Pentagon chief warns Israel of ‘strategic defeat’ pic.twitter.com/plPi9sZWsz— COMBATE |🇵🇷 (@upholdreality) December 3, 2023
During the Reagan National Defense Forum, Secretary of Defense Lloyd Austin issued a warning about the potential for Israel to face a “strategic defeat” in its conflict with Hamas if not approached with caution. However, it’s worth noting that Austin may not be fully aware that the majority of Palestinians already express support for Hamas, as indicated by a recent wartime poll conducted by Birzeit University’s Arab World for Research & Development (AWRAD). The poll, conducted in Gaza and the West Bank last month, revealed that 59% strongly supported or supported to some extent the October 7 attacks carried out by Hamas-led factions. Additionally, 76% of respondents expressed support for Hamas.
It’s important to consider the limitations of the poll due to the absence of free speech in Hamas-controlled Gaza and Palestinian Authority-controlled areas of the West Bank. Despite these limitations, the results underscore the notable level of support for Hamas among Palestinians. Furthermore, historical data, such as the 2006 parliamentary elections, also indicate significant support for Hamas among the Palestinian population.
Moreover, Austin’s warning may not fully account for the fact that Palestinian civilians from Gaza actively participated in the October 7 Hamas-led attacks, and some even celebrated these atrocities. The visual evidence of mobs cheering terrorists who returned with hostages and engaging in the abuse of the bodies of deceased Israelis was widely documented.

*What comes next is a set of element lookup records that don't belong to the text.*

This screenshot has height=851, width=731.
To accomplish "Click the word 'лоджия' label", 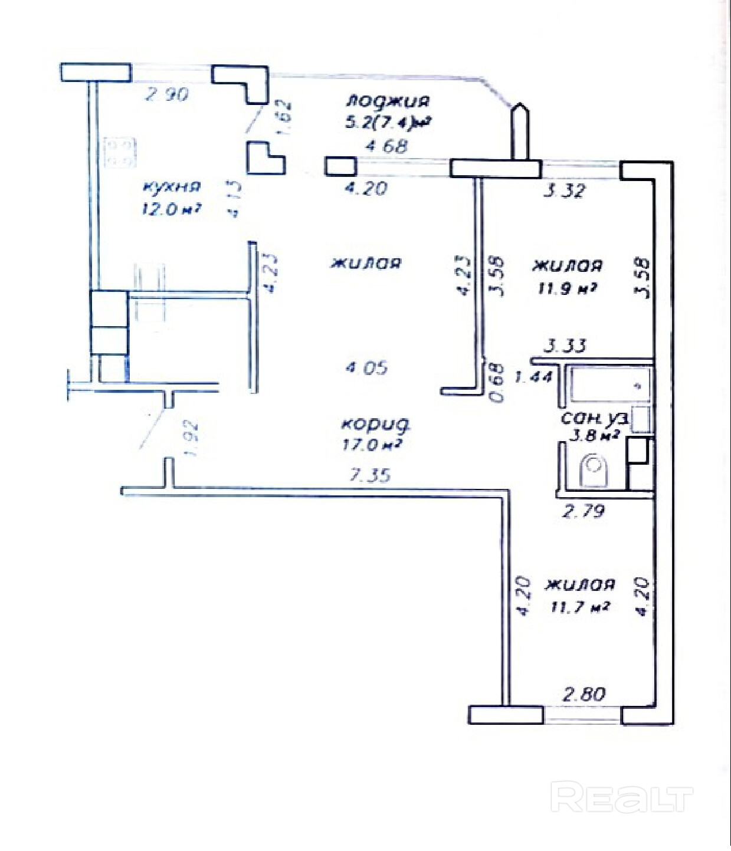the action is coord(387,101).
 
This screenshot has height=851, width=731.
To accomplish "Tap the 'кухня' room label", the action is coord(172,187).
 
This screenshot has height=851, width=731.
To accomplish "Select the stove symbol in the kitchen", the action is coord(120,152).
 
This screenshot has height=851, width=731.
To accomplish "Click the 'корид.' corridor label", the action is coord(376,423).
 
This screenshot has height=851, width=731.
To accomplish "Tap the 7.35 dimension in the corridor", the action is coord(370,475).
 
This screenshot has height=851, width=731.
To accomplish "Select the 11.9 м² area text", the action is coord(565,289).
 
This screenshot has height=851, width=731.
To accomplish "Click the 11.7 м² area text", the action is coord(579,606).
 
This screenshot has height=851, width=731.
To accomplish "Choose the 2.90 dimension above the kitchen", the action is coord(167,94).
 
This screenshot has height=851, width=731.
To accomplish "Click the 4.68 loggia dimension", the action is coord(386,146).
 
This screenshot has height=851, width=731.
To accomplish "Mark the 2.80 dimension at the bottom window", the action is coord(584,694).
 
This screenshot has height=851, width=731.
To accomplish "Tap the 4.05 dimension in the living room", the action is coord(366,368).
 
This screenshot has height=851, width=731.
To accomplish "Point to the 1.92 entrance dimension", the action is coord(190,438).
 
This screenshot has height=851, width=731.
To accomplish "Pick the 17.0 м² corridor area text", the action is coord(372,445).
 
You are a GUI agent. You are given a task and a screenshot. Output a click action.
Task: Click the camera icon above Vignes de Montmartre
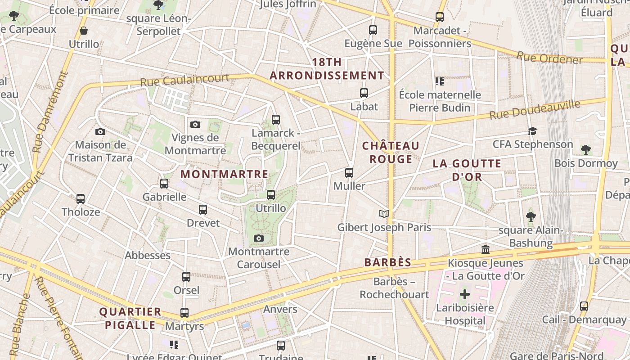pos(195,124)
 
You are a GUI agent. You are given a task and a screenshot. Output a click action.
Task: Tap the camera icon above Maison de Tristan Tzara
pos(100,131)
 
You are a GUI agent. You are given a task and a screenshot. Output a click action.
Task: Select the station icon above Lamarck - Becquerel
pos(276,120)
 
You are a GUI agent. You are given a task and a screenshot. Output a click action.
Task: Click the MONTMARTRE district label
pos(224,174)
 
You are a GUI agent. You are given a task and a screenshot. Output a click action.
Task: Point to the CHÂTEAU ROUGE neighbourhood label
pos(391,152)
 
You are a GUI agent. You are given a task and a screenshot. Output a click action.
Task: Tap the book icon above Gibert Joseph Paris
pos(384,214)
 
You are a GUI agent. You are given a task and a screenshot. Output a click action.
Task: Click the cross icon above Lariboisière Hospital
pos(465,295)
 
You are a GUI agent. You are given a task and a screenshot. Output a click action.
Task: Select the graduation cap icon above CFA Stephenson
pos(533,131)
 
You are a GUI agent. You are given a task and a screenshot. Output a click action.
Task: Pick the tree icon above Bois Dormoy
pos(585,149)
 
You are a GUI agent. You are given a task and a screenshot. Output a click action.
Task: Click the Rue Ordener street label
pos(549,58)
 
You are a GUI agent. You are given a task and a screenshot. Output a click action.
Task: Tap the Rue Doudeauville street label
pos(535,110)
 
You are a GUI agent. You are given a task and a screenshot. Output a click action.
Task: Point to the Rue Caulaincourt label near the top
pos(184,80)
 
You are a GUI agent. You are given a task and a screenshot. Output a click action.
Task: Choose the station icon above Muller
pos(349,172)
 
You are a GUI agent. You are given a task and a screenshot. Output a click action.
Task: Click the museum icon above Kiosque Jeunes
pos(486,249)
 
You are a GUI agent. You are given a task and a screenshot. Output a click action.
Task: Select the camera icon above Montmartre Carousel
pos(258,238)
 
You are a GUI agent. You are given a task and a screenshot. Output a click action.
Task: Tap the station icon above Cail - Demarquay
pos(584,306)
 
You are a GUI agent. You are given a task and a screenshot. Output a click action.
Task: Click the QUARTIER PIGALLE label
pos(130,318)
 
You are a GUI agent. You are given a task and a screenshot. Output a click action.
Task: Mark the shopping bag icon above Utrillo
pos(84,31)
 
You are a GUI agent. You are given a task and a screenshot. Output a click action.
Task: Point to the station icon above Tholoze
pos(81,198)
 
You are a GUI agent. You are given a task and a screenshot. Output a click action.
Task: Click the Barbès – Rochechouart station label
pos(394,288)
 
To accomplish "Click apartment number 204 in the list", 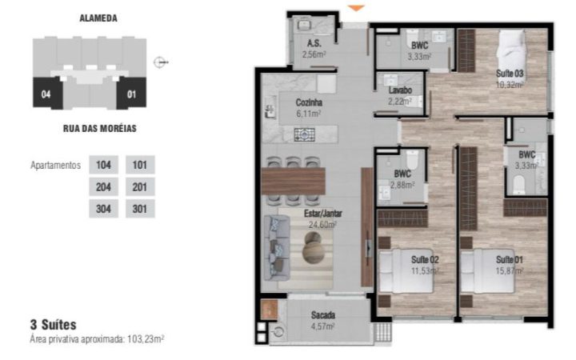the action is tap(103, 187).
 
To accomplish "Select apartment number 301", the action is tap(140, 209).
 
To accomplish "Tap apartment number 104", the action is tap(103, 165).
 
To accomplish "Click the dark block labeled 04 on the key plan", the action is tap(47, 94).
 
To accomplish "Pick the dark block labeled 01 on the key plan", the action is tap(131, 94).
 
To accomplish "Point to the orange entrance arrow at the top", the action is tap(356, 8).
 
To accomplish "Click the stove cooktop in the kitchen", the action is tap(305, 134).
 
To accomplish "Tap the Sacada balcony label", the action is tap(323, 315).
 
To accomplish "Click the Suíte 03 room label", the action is tap(510, 73).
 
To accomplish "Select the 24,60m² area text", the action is tap(322, 225).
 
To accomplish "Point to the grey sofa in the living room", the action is tap(277, 248).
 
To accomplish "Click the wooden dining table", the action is tap(293, 181).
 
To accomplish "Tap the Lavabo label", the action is tap(401, 90).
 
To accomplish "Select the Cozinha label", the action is tap(309, 102).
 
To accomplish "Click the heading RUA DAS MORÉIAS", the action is tap(100, 129).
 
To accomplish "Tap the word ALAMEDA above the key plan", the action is tap(98, 18).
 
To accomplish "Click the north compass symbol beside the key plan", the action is tap(161, 62).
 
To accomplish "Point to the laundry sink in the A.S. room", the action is tap(304, 25).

In the context of his warning, Austin drew parallels with the U.S. experience in fighting ISIS, suggesting that lessons learned from that conflict could be applied to Israel’s situation:
Israel is in a hard fight against a cruel enemy, in one of the most densely populated areas on Earth.
But democracies like ours are stronger and more secure when we uphold the law of war. So we will continue to press Israel to protect civilians and to ensure the robust flow of humanitarian aid.

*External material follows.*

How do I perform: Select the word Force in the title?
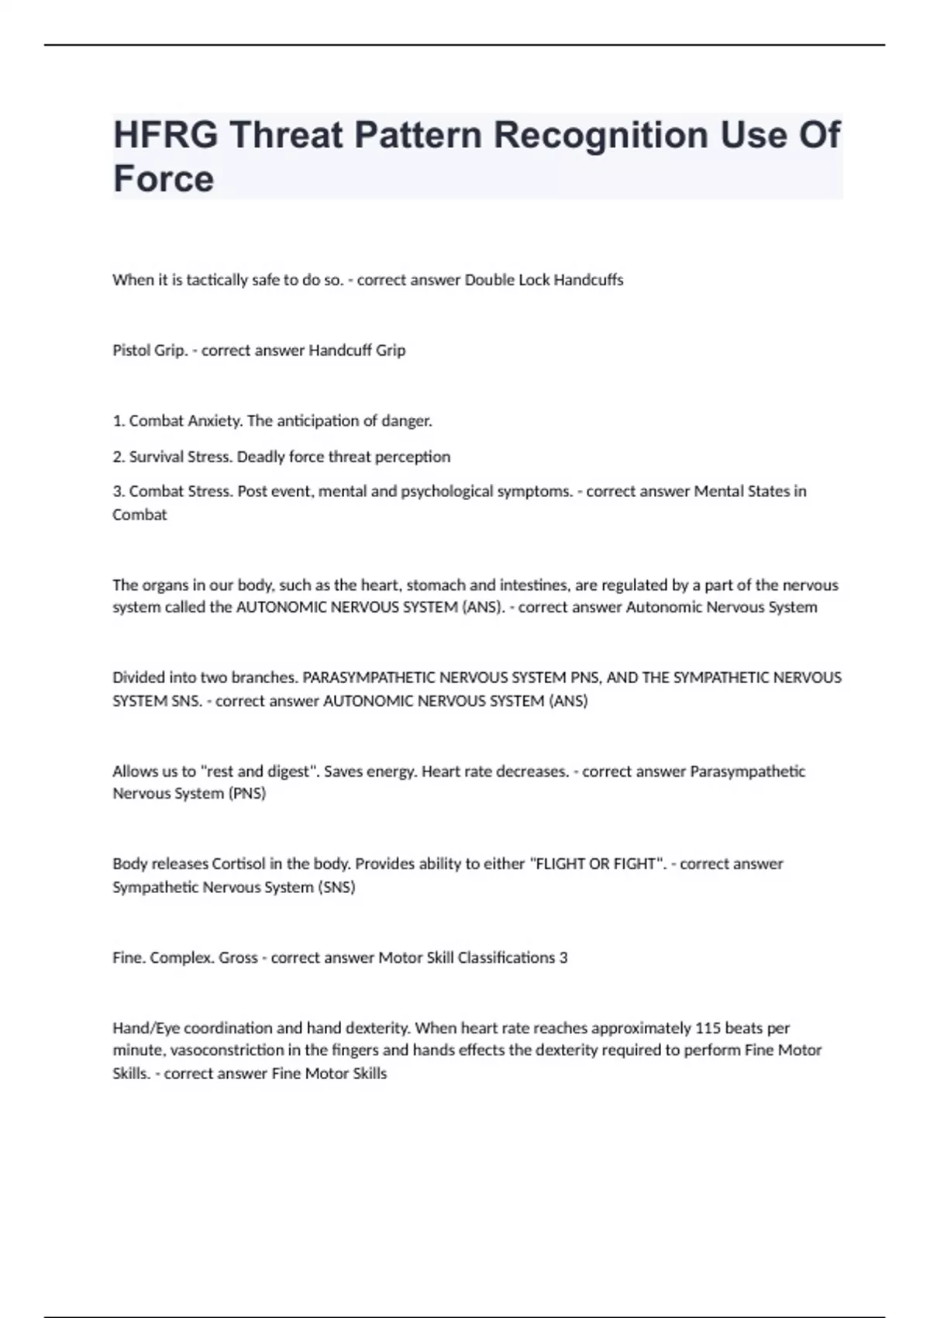(x=164, y=179)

First and foremost, that’s the right thing to do. But it’s also good strategy.
You know, I learned a thing or two about urban warfare from my time fighting in Iraq and leading the campaign to defeat ISIS.
Like Hamas, ISIS was deeply embedded in urban areas. And the international coalition against ISIS worked hard to protect civilians and create humanitarian corridors, even during the toughest battles.
So the lesson is not that you can win in urban warfare by protecting civilians. The lesson is that you can only win in urban warfare by protecting civilians.
You see, in this kind of a fight, the center of gravity is the civilian population. And if you drive them into the arms of the enemy, you replace a tactical victory with a strategic defeat.
So I have repeatedly made clear to Israel’s leaders that protecting Palestinian civilians in Gaza is both a moral responsibility and a strategic imperative.
And so I have personally pushed Israeli leaders to avoid civilian casualties, and to shun irresponsible rhetoric, and to prevent violence by settlers in the West Bank, and to dramatically expand access to humanitarian aid.
This week, a U.S. Air Force C-17 airlifted more than 54,000 pounds of U.N. medical supplies, warm clothing, and food to the people of Gaza—and we expect more such flights in the days ahead.
And so two things are true: any state has a duty to respond to a terrorist attack like October 7th. And every state has a duty to protect civilians during armed conflict.
And so that’s crucial as Israel works to dismantle the Hamas terrorist infrastructure in Gaza. And it will also be crucial for our work with our allies and partners after the conflict ends.
While Secretary of Defense Austin implied that the U.S. could impart knowledge to Israel about combating terrorists in urban settings, historical accounts reveal that it was, in fact, Israel that provided valuable lessons to the U.S. on this front. The New York Times, in a 2003 report, highlighted how the U.S. extensively studied Israel’s tactics employed during Operation Defensive Shield in 2002, particularly in the city of Jenin.
In this operation, Israeli commandos demonstrated a proactive approach by penetrating the heart of the city and fighting their way out, as opposed to the conventional method. They strategically created openings in walls to engage in house-to-house combat, minimizing exposure to outdoor threats. Israel’s experiences in urban warfare proved influential in shaping the U.S. military’s approach to similar challenges.